▶ _TASK BRIEF_:
Begin at the line with "The width and height of the screenshot is (665, 318)." and output every line through the end of the records, exactly as given. Omit pictures.

▶ _SUPPLIED DATA_:
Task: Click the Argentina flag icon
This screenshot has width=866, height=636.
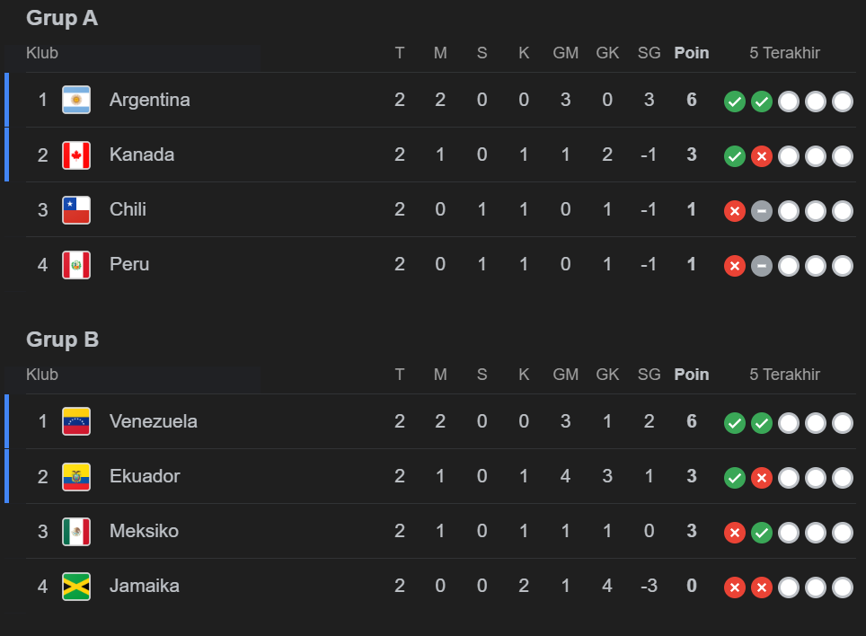Action: coord(76,100)
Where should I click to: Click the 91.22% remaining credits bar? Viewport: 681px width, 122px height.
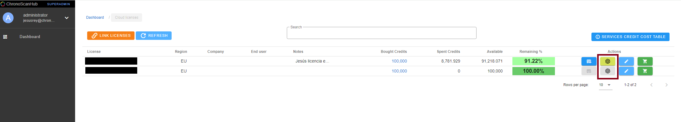[x=533, y=61]
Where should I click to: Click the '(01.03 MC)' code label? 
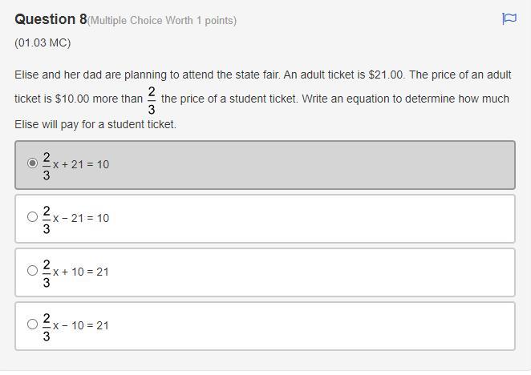click(43, 42)
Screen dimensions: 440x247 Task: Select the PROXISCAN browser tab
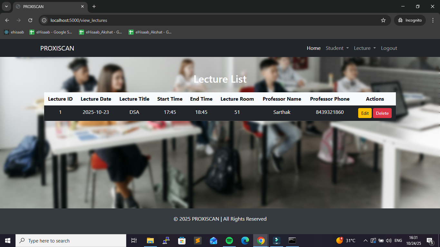pyautogui.click(x=48, y=6)
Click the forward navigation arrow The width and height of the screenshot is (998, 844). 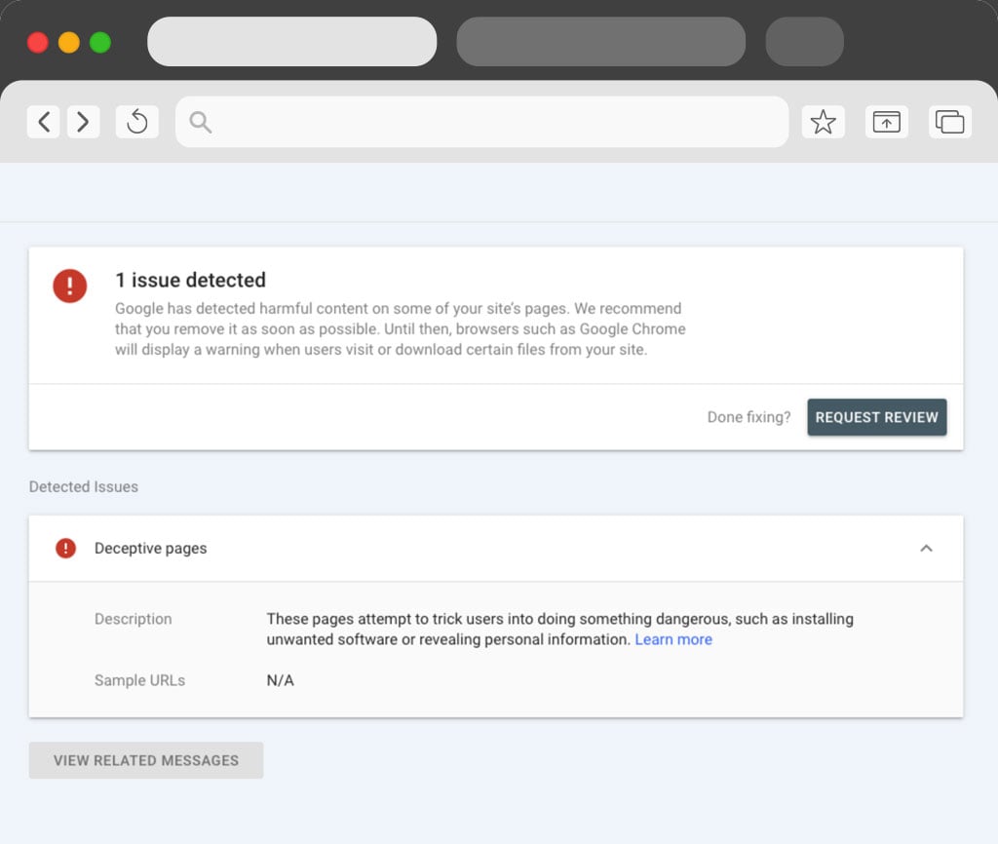coord(84,121)
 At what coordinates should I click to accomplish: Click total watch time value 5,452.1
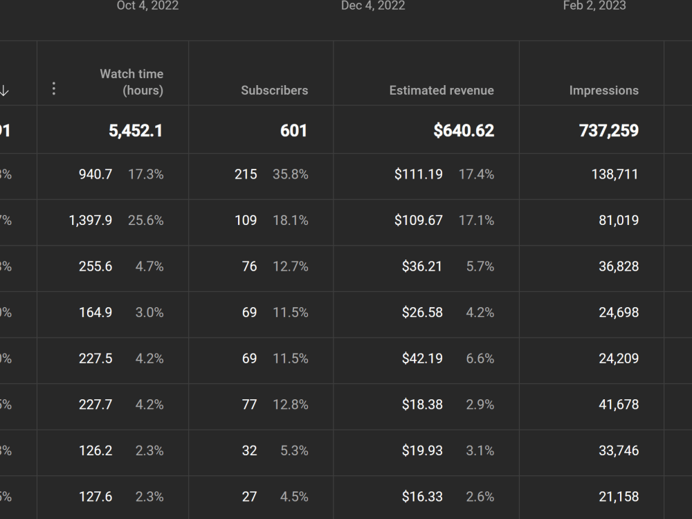136,131
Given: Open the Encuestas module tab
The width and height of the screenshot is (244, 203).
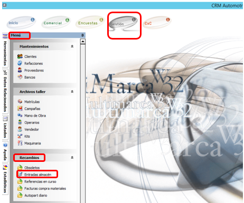Looking at the screenshot, I should 90,23.
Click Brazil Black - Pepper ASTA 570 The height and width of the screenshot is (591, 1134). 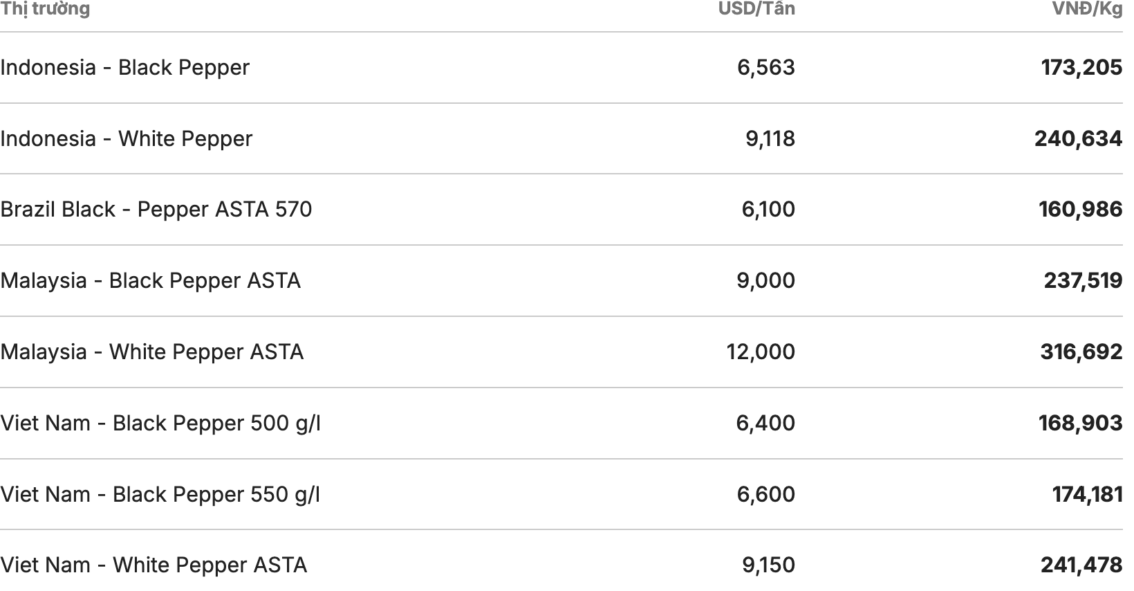(x=156, y=210)
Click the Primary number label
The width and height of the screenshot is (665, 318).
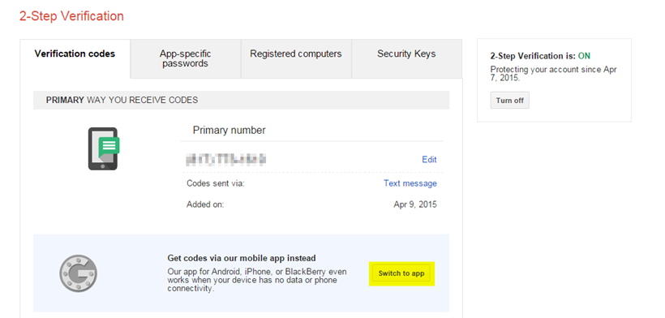229,130
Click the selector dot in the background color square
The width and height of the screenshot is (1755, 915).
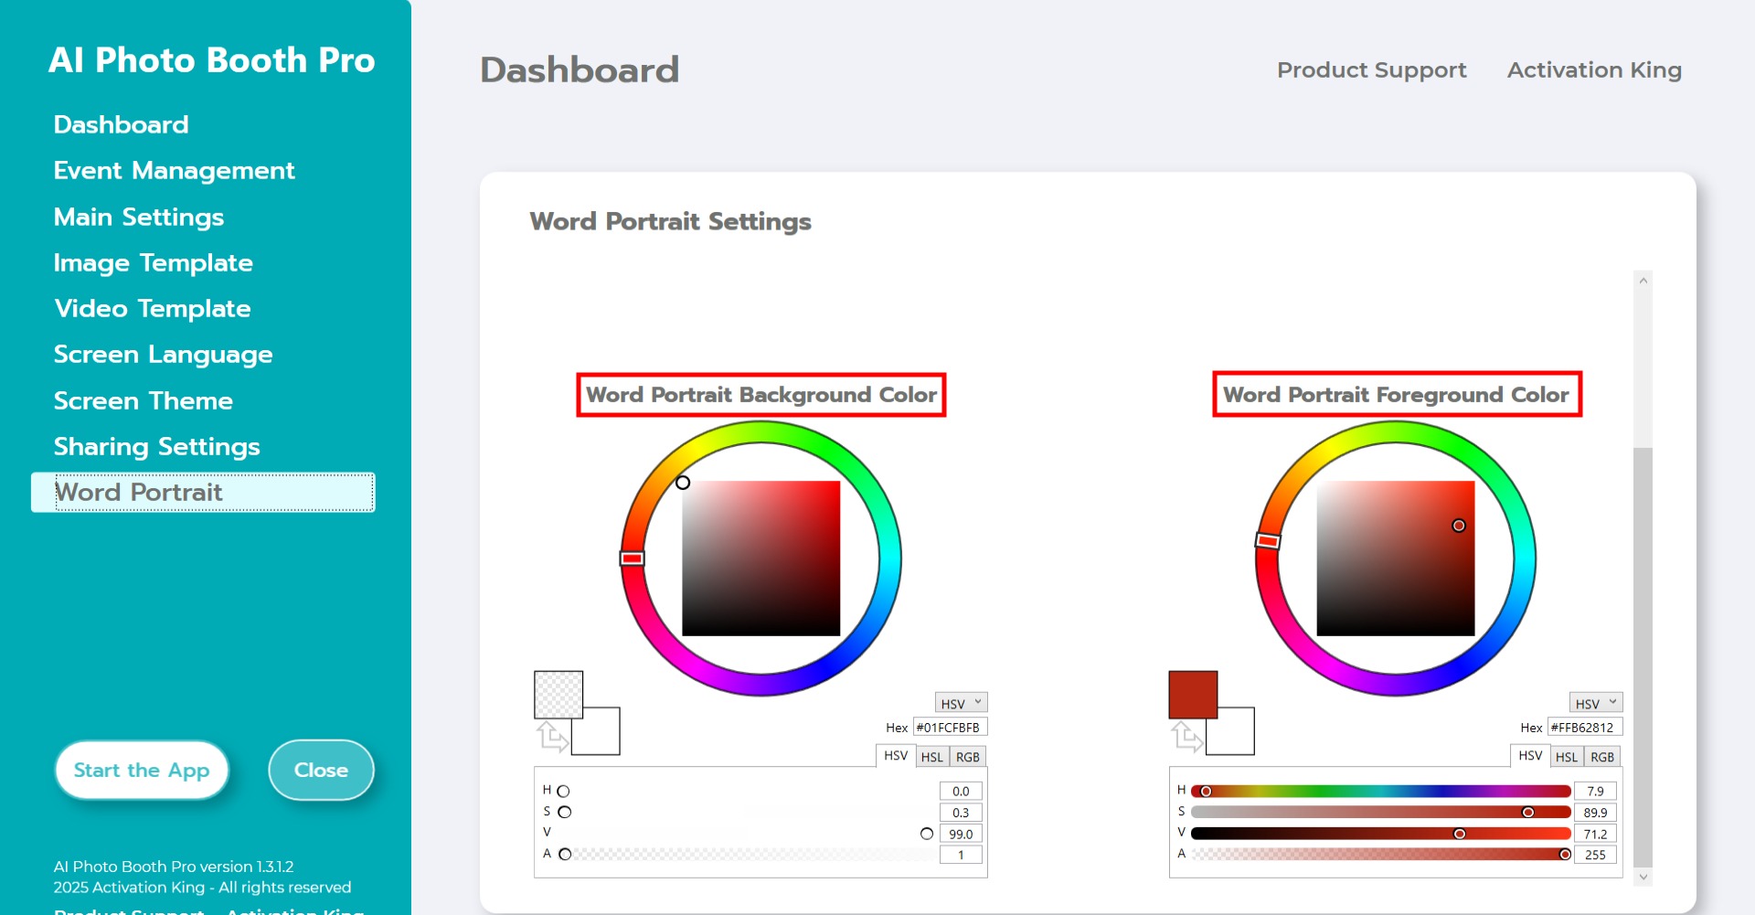pyautogui.click(x=683, y=483)
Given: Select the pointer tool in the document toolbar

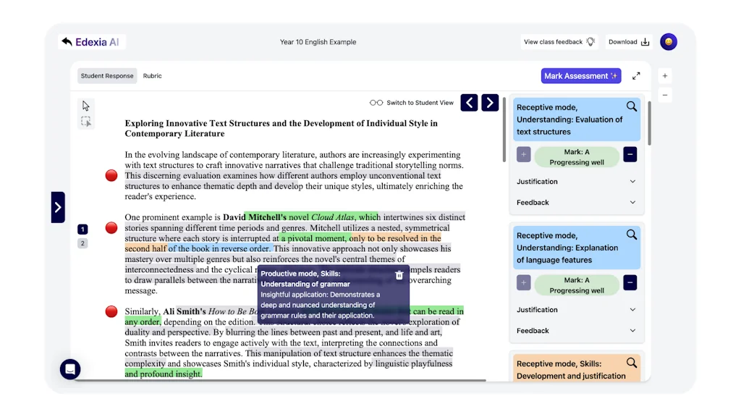Looking at the screenshot, I should pos(86,105).
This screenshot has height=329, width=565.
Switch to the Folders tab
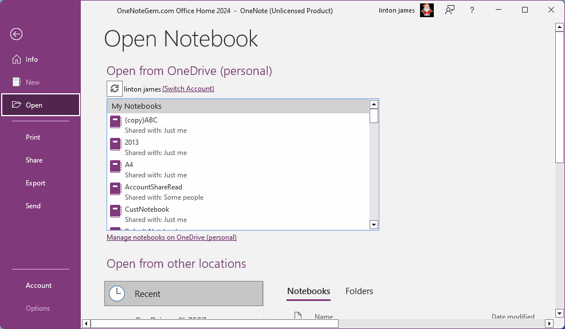point(359,291)
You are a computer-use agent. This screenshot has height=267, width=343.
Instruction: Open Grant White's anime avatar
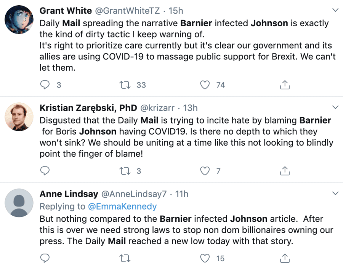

▶ _TASK OUTPUT_:
The width and height of the screenshot is (665, 318).
229,130
Click the selector dot in the background color square
The width and height of the screenshot is (1755, 915).
pyautogui.click(x=683, y=483)
Given: Select the pointer tool in the document toolbar

Looking at the screenshot, I should pos(86,105).
This screenshot has height=329, width=565.
Switch to the Folders tab
point(359,291)
You are a computer-use agent. This screenshot has height=267, width=343.
Instruction: Open Grant White's anime avatar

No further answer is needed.